Before proceeding with the steps, it is important to understand what any holistic practice encompasses. The same applies to Surya Namaskar. Most people whom you will come across think about Sun Salutation as an exercise. It is, of course, a great cardiovascular activity, but it is equally beneficial for the mind and soul. This powerful practice, which comprises 12 steps, is best done early in the morning. Each round has two sets and the total is twelve. You can learn about this yogic practice in complete detail at the yoga school in Rishikesh.
A traditional Hatha Yoga practice creates the pathway for something better. The practice draws inspiration from the cyclical nature of things, which can lead to steadfastness and growth. But for now, let us catch a few glimpses.
How To Do Surya Namaskar (Sun Salutation)?
The best yoga school in Rishikesh will advise practitioners to do nine rounds of Surya Namaskar, which is considered the most effective. There are many variations for people, who have health limitations.
1. Prayer Pose Or Pranamasana
You have to keep your feet a few inches apart from each other and bring the palms near the heart, in the prayer position. You have to lift the arms while inhaling and exhale when putting both palms together.
2. Hastauttanasana (Raised arms pose)
Slowly, extend both hands upwards, while moving the torso, arms, and head slightly backward. Inhale while doing this movement, and aim to stretch the entire body from the heels to the tips of the fingers.
3. Pada Hastasana (hand to foot pose.)
While exhaling, bend the body forward from the hip, while keeping the spine straight. The hands rest on both sides of the feet, in complete exhalation. Try to keep the forehead close to the knees, as much as possible.
4. Ashwa Sanchalanasana (Equestrian Pose)
While inhaling, push the right leg backward and stretch it out. You have to keep the left leg folded, with the knees perpendicular to the floor, and the foot between both hands supporting the body in this pose. Lift the head and look forward.
5. Dandasana (Staff Pose)
Thereafter, you have to take the left leg backward, ensuring that your body weight is equally distributed on both palms and the toes. The entire body should be in one straight line, with the gaze directed forward.
6. Ashtanga Namaskara (Eight Limbed Pose)
Slowly, bend the elbows and bring the knees, chest, and chin on the floor. Your posterior will be raised slightly. At one point in time, the two hands, two feet, the knees, the chest, and the chin are in contact with the ground.
7. Bhujangasana (Cobra Pose)
In this pose, the body looks like a cobra, hence the name. Slowly, slide downward and forward, from the previous pose and assume the cobra stance. The shoulders must be away from the ears, and the elbows bent. Look ahead. As you inhale, aim to push the chest forward and as you exhale, bring the belly button down.
8. Adho Mukha Svanasana (Downward Facing Dog)
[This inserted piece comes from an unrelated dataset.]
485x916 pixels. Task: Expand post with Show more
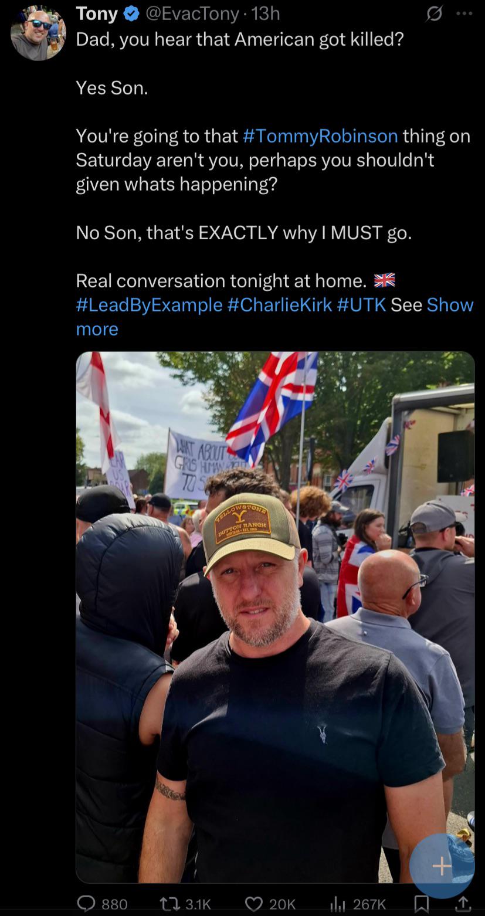point(274,317)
Exhale and lift the hips, and bring the body into an inverted V-shape. Try to keep the heels on the ground, to deepen the stretch. You must try to point the tailbone, towards the ceiling.
9. Ashwa Sanchalanasana (Equestrian Pose)
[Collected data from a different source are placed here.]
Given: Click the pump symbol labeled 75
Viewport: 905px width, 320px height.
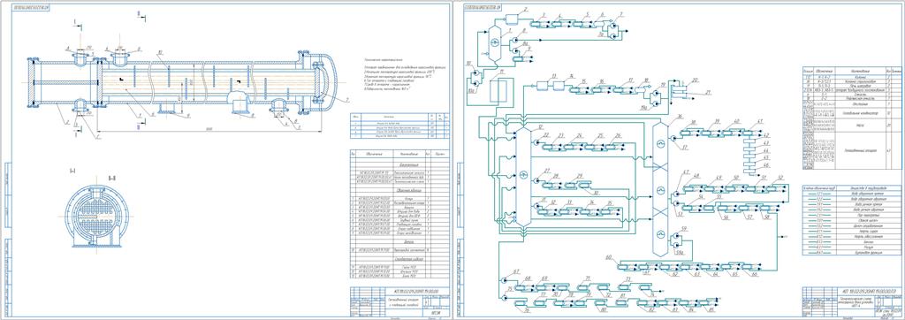Looking at the screenshot, I should tap(505, 298).
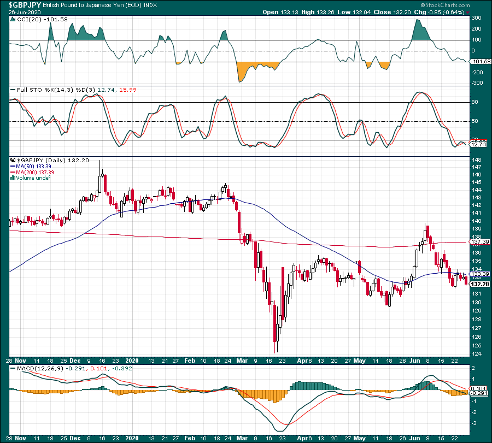Click the 12.74 stochastic value label on axis
492x443 pixels.
478,145
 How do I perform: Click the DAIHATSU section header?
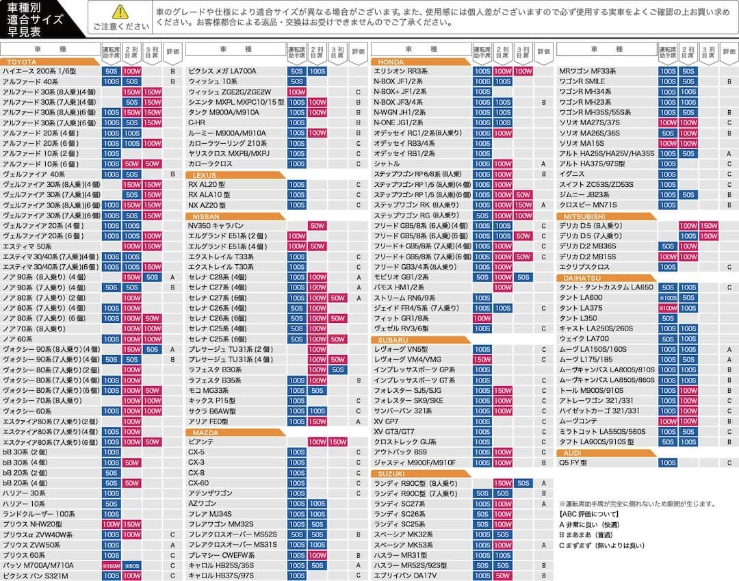(x=582, y=278)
While inhaling, push the right leg forward and bend it at the knees. You have to keep the right foot between both hands supporting the body in this pose. The left leg stretches backward in this case. Lift the head and look forward.
10. Pada Hastasana (hand-to-foot-pose)
While exhaling, bring the left leg forward beside the right one. And while keeping the spine straight, rest both hands on both sides of the feet, on complete exhalation. Try to keep the forehead close to the knees, as before.
11. Hastauttanasana (Raised arms pose)
Slowly, extend both hands upwards, while moving the torso, arms and head slightly backward while inhaling. The pelvis can jut forward a bit. Give a good stretch to the entire body from the heels to the tips of the fingers.
12. Pranamasana (Prayer Pose)
Again, put both hands in front of the heart, in the Prayer position.
Lastly assume the Tadasana position, with the hands by your side, thus ending one round of sun salutation.
This is an extremely beneficial asana that helps in maintaining cardiovascular health, stimulates the nervous system, and stretches the entire body. Your immune system will also get strengthened. If you want to try out some of the other variations, a yoga school in Rishikesh can guide you.
Check out the benefits of sun salutation
Conclusion
You must ensure to practice each pose with minimal effort. Moreover, proper breathing is also necessary. You can also manage your weight with a few rounds of Surya Namaskar, each day. Practicing this on an empty stomach yields huge results. So, go for it today and reap the benefits. You will surely become energized and get a cure for many chronic health problems.